ABOUT THIS EXERCISE: Each line in the entries that has the word "pink" has to be copied.
┌──
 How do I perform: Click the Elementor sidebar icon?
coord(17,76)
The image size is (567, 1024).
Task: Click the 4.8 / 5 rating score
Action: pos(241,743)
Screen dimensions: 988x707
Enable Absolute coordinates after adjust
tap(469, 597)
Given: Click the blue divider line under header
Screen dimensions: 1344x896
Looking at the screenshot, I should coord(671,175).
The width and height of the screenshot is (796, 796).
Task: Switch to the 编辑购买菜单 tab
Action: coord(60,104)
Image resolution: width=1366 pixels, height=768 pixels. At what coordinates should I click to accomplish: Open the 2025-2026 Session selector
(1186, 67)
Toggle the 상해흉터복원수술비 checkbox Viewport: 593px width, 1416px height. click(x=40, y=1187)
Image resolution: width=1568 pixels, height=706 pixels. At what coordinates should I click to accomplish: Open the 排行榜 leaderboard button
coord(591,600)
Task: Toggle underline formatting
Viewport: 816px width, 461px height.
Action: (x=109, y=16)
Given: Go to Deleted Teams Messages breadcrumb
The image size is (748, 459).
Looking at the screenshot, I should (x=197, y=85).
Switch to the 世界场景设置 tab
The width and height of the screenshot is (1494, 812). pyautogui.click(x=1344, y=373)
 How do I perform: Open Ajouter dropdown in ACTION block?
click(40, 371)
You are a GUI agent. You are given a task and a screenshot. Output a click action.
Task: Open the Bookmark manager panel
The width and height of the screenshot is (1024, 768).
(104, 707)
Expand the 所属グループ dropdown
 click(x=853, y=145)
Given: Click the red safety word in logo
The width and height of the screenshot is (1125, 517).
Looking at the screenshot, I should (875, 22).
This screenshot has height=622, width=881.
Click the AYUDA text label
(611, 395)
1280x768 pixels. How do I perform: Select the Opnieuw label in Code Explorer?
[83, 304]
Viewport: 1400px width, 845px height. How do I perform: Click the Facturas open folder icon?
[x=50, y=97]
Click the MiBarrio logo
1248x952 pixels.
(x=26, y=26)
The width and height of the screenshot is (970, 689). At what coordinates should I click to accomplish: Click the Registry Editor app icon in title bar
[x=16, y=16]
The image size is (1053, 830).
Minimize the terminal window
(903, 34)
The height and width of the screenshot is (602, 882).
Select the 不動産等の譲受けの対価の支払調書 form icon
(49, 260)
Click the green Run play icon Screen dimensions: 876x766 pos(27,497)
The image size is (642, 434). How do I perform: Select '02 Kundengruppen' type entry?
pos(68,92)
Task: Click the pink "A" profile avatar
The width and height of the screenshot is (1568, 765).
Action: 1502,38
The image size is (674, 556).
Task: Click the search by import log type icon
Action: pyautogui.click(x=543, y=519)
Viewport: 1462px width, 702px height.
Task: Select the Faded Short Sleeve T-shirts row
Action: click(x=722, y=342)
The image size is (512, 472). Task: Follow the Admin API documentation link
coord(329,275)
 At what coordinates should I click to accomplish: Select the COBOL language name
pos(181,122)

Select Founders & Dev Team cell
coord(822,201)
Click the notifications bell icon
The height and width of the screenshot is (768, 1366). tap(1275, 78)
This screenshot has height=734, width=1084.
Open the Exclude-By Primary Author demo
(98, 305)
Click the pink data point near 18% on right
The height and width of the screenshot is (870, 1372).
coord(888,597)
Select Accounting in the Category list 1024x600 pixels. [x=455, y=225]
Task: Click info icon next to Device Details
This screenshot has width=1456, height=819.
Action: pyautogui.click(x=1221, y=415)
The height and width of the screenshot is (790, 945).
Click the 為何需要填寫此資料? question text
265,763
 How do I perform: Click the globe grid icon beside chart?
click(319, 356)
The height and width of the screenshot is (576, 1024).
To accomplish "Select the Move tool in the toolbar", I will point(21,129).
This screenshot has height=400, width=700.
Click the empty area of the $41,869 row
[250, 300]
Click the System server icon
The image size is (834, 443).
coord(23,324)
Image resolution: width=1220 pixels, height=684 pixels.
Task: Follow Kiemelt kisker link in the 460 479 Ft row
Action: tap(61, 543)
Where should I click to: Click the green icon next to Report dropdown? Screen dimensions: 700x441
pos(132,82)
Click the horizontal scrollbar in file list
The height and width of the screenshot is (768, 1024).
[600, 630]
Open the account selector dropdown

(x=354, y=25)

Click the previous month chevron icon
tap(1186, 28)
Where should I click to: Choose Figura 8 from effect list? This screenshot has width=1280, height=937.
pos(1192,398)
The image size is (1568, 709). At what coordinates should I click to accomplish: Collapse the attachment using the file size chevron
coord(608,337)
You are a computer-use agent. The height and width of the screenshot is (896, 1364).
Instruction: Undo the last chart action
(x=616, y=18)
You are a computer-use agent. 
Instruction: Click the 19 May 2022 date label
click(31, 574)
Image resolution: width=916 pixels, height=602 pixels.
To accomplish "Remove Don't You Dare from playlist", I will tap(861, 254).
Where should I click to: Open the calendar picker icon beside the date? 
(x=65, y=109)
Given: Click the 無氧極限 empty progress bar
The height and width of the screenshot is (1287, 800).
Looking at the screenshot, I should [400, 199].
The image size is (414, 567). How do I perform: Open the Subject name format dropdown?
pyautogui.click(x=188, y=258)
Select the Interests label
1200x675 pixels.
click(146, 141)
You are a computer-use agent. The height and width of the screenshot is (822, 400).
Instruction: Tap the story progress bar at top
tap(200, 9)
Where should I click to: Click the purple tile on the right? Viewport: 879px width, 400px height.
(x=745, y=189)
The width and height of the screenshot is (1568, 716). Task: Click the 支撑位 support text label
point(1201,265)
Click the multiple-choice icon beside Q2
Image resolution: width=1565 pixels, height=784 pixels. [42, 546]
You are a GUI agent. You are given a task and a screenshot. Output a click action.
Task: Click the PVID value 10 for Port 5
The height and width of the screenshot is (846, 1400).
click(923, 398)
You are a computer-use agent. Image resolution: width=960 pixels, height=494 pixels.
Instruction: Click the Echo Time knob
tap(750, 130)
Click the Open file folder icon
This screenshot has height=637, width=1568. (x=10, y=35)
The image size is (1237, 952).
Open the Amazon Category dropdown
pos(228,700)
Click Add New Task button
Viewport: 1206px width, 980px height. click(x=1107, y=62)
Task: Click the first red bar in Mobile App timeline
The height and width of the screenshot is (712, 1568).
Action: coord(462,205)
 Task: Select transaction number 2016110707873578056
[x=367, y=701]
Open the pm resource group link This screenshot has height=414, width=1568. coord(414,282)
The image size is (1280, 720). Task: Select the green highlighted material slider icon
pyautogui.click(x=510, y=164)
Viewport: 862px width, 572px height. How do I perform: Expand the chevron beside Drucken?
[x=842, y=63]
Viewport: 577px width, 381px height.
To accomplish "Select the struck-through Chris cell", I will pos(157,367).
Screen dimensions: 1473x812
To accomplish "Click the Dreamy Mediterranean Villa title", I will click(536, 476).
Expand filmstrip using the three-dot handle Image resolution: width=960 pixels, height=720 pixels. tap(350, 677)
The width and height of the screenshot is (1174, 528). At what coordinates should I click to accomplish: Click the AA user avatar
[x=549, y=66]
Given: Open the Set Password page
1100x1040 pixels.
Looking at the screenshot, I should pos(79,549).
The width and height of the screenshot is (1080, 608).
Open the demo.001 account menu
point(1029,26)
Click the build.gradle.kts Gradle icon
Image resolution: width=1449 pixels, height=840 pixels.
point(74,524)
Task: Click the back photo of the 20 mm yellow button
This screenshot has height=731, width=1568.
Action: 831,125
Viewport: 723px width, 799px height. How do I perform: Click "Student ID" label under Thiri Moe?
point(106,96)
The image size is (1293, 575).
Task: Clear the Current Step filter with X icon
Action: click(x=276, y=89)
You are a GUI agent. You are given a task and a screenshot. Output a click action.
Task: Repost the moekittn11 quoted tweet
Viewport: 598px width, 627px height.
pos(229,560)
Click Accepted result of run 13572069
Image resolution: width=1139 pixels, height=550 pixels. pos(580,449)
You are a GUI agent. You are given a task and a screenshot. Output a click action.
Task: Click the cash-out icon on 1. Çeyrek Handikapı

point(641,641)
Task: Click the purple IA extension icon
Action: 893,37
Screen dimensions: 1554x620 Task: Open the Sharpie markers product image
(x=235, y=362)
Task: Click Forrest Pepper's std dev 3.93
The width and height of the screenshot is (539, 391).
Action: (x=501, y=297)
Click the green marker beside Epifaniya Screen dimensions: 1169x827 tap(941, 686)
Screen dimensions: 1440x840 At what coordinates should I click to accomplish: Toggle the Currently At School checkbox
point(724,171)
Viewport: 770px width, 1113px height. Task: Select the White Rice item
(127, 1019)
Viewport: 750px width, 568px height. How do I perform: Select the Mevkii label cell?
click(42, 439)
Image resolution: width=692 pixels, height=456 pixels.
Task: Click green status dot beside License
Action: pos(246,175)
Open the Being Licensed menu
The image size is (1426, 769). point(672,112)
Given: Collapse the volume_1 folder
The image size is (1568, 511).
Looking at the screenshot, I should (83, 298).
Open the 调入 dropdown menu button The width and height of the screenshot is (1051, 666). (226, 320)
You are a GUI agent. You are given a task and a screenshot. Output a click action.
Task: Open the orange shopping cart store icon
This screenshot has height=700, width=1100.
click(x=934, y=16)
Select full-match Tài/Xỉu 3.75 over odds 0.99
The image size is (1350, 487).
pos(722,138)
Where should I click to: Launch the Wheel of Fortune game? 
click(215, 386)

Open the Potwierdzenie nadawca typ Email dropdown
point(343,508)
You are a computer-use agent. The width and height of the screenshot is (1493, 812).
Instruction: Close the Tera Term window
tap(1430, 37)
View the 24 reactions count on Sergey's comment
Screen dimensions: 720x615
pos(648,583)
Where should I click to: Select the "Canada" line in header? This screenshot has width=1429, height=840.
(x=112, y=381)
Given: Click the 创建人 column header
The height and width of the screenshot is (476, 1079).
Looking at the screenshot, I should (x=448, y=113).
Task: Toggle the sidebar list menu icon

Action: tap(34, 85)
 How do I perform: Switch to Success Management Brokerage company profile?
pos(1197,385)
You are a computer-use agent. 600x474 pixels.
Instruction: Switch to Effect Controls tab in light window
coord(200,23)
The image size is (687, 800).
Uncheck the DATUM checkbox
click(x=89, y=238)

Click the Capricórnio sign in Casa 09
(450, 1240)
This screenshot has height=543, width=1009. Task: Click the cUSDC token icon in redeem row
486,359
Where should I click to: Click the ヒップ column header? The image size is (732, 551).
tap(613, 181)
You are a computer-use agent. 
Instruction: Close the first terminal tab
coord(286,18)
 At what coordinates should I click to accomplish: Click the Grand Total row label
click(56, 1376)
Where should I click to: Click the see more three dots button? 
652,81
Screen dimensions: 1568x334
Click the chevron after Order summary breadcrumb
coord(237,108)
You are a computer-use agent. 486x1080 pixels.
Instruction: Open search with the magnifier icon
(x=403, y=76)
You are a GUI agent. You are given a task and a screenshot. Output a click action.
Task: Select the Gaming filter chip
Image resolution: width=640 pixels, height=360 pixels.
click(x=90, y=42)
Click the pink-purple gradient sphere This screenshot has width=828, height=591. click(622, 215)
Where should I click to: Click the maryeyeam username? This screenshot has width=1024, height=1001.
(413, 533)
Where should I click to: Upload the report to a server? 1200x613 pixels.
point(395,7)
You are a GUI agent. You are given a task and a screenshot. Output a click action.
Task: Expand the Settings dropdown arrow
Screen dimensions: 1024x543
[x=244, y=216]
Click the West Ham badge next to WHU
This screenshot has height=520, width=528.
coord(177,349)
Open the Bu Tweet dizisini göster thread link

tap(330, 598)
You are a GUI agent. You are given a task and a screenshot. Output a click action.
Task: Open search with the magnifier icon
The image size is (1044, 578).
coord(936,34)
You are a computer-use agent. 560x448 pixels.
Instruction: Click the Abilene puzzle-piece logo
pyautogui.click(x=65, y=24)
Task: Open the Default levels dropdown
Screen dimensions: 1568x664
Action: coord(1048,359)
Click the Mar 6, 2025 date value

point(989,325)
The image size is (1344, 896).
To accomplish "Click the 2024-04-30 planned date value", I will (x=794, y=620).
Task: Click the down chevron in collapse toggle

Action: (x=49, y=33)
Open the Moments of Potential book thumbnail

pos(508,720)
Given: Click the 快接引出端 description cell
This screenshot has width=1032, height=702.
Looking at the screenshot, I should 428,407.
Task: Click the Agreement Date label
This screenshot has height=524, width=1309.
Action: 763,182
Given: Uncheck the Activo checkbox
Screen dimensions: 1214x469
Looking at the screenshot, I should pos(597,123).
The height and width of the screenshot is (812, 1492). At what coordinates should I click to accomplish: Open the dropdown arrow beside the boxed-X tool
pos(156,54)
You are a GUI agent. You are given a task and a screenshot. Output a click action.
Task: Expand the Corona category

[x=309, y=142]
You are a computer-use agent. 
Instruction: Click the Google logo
└──
ANSWER TO THIS PROBLEM:
Task: Click the pink "A" profile avatar
Click the pink data point near 18% on right
Click the pink-purple gradient sphere This screenshot has width=828, height=591. click(622, 215)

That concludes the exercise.